Search code examples
spring-bootspring-kafka

Customized DeadLetterPublishingRecoverer not being invoked


We are upgrading from Spring Boot 2 / spring-kafka 2.8.4 to Spring Boot 3 / spring-kafka 3.1.2 And have had to transition from SeekToCurrentErrorHandler to CommonErrorHandler. Our original attempt at this was to replace the method that created the SeekToCurrentErrorHandler with a method that created a DefaultErrorHandler that calls the constructor that takes a ConsumerRecordRecoverer and a BackOff. The BiFunction of the ConsumerRecordRecoverer never is invoked.

What are we doing wrong on this upgrade?

We have tried just create a DefaultErrorHandler bean with this setup with the same results.

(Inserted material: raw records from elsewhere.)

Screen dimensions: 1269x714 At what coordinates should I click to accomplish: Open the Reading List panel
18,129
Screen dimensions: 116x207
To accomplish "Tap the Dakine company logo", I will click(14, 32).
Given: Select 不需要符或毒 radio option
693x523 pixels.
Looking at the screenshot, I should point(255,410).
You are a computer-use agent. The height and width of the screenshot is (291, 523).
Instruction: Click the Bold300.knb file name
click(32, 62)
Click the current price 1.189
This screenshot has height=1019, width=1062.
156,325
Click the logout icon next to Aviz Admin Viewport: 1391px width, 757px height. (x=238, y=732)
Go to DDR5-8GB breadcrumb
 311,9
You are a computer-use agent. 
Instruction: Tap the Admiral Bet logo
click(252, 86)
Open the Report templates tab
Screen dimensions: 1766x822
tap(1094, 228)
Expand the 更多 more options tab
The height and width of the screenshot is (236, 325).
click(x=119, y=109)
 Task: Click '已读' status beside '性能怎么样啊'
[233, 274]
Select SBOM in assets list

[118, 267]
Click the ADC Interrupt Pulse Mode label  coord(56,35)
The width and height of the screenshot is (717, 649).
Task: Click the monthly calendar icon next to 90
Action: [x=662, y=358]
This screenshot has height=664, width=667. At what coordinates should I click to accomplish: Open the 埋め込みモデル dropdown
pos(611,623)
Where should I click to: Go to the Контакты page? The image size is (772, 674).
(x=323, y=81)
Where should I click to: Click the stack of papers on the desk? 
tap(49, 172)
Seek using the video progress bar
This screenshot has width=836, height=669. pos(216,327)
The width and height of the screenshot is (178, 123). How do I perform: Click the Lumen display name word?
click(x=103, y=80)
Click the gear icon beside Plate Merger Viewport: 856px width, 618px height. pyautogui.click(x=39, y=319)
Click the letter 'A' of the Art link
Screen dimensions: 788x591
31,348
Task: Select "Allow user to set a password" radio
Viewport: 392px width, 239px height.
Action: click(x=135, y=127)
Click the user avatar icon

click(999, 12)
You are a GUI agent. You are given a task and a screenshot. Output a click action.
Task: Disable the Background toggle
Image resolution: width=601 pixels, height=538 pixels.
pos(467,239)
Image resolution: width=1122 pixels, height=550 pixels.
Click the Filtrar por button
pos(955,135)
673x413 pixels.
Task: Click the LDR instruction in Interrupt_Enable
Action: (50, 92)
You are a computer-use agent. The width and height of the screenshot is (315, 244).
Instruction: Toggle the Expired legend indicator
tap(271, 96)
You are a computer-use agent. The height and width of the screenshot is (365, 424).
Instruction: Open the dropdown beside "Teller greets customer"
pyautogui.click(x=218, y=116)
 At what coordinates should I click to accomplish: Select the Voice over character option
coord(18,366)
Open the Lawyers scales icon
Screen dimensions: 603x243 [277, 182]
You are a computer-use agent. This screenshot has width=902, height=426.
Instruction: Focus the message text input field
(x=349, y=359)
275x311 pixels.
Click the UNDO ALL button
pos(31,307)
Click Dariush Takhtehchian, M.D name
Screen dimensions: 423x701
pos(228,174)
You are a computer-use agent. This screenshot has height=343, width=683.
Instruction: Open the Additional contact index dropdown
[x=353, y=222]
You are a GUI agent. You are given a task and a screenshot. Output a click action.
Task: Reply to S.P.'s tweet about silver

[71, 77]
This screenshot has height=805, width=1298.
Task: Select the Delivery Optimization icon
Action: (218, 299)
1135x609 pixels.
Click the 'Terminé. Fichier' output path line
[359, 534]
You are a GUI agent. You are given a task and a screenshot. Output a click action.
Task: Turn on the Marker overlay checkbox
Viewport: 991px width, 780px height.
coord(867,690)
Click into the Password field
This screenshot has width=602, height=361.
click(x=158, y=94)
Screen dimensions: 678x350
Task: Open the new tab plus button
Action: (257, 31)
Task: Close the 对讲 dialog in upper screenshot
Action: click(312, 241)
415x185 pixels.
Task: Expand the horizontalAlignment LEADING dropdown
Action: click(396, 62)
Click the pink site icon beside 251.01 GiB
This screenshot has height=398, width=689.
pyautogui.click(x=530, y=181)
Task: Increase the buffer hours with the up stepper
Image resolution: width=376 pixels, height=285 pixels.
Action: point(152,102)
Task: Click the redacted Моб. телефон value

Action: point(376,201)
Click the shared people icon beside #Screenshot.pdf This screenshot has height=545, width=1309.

Here is our setup all in a @Configuration class with @EnableKafka annotation:

@Bean
    public ConcurrentKafkaListenerContainerFactory<Object, Object> kafkaListenerContainerFactory(
            ConcurrentKafkaListenerContainerFactoryConfigurer configurer,
            ConsumerFactory<Object, Object> consumerFactory,
            KafkaTemplate<Object, Object> kafkaTemplate) {
        final var factory = new ConcurrentKafkaListenerContainerFactory<>();

        configurer.configure(factory, consumerFactory);

        factory.setCommonErrorHandler(
                feedsErrorHandler(kafkaTemplate, retryProperties.getMainTopic()));
        return factory;
    }

    private DefaultErrorHandler feedsErrorHandler(
            KafkaTemplate<? extends Object, ? extends Object> kafkaTemplate, RetrySettings retrySettings) {
        final var backOffWithMaxRetries = createBackOffWithMaxRetries(retrySettings);
        return createCommonErrorHandler(kafkaTemplate, backOffWithMaxRetries);
    }

    private ExponentialBackOffWithMaxRetries createBackOffWithMaxRetries(
            RetrySettings retrySettings) {
        final var backOffWithMaxRetries =
                new ExponentialBackOffWithMaxRetries(retrySettings.getMaxRetries());
        backOffWithMaxRetries.setInitialInterval(retrySettings.getInitialInterval());
        backOffWithMaxRetries.setMultiplier(retrySettings.getMultiplier());
        backOffWithMaxRetries.setMaxInterval(retrySettings.getMaxInterval());
        return backOffWithMaxRetries;
    }

    private DefaultErrorHandler createCommonErrorHandler(
            KafkaTemplate<? extends Object, ? extends Object> kafkaTemplate,
            ExponentialBackOffWithMaxRetries backOffWithMaxRetries) {
        final var defaultErrorHandler =
                new DefaultErrorHandler(
                        deadLetterPublishingRecoverer(kafkaTemplate), backOffWithMaxRetries);

        // Setup Retryable Exceptions here. And add them to the classifications map.
        // All other exceptions default to non-retryable.
        final var classified = new HashMap<Class<? extends Throwable>, Boolean>();
        retryProperties.getRetryableExceptions().forEach(aClass -> classified.put(aClass, true));
        defaultErrorHandler.setClassifications(classified, false);

        defaultErrorHandler.setCommitRecovered(true);

        return defaultErrorHandler;
    }

    private DeadLetterPublishingRecoverer deadLetterPublishingRecoverer(
            KafkaTemplate<? extends Object, ? extends Object> kafkaTemplate) {

      return new DeadLetterPublishingRecoverer(
          kafkaTemplate,
          (consumerRecord, e) -> {
            log.error("Error while processing [{}]", consumerRecord, e);
            final var topic = determineTopic(consumerRecord, e.getCause());
            log.error("Moving [{}] to [{}]", consumerRecord, topic);
            return new TopicPartition(topic, -1);
          });
    }

What are we doing wrong on this upgrade?

We have tried just create a DefaultErrorHandler bean with this setup with the same results.


Solution

  • See FailedRecordTracker. The logic there is like this:

        long nextBackOff = failedRecord.getBackOffExecution().nextBackOff();
        if (nextBackOff != BackOffExecution.STOP) {
            this.backOffHandler.onNextBackOff(container, exception, nextBackOff);
            return false;
        }
        else {
            attemptRecovery(record, exception, topicPartition, consumer);
            map.remove(topicPartition);
            if (map.isEmpty()) {
                this.failures.remove(currentThread);
            }
            return true;
        }
    

    Make sure you indeed exhaust the number of retries.

    It might be also great to have some simple project from you to let us to reproduce and play with in debug mode.